Data for this task:
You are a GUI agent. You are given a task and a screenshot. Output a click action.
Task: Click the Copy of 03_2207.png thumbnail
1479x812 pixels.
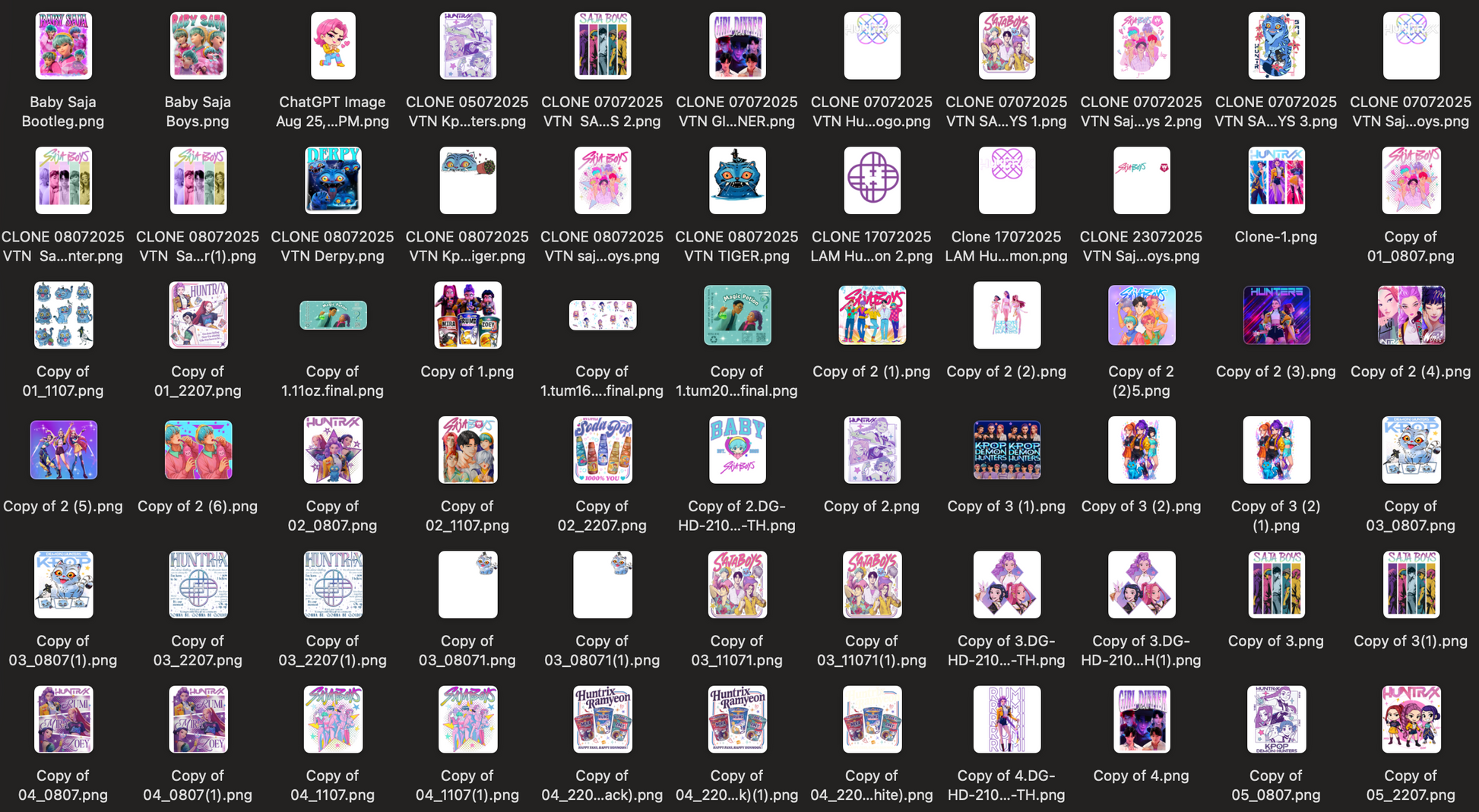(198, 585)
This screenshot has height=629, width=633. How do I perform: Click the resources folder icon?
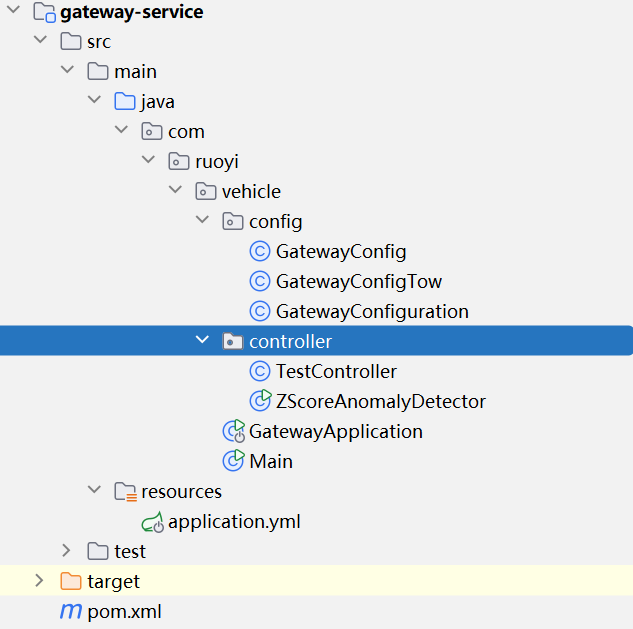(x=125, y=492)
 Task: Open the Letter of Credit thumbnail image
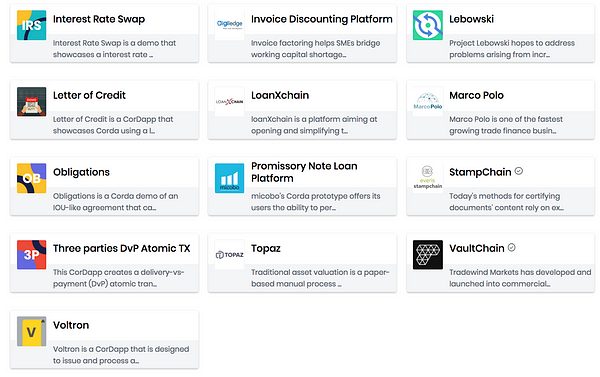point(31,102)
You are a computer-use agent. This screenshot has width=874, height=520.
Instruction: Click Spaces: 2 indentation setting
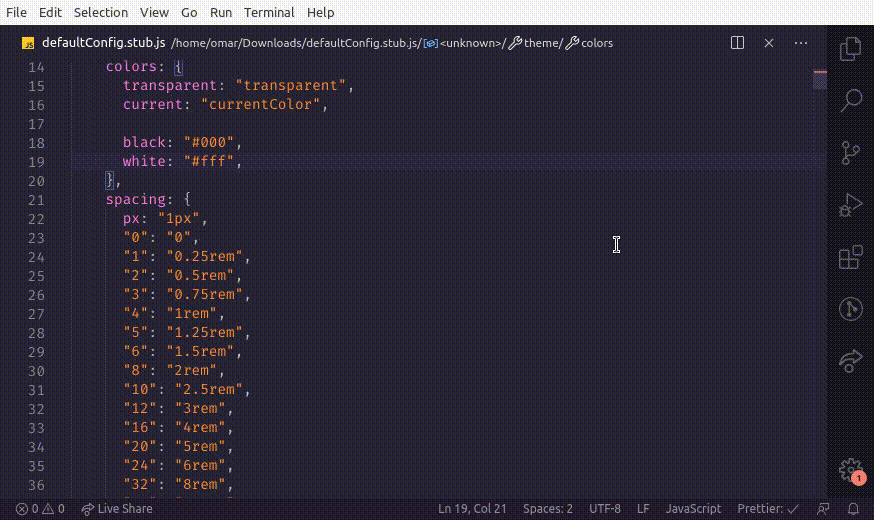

Problem requirements:
Search the entries for the word "agent" and copy every line that has it.

Response to this task:
You are a GUI agent. You are given a task and a screenshot. Output a click action.
You are a computer-use agent. This screenshot has width=874, height=520.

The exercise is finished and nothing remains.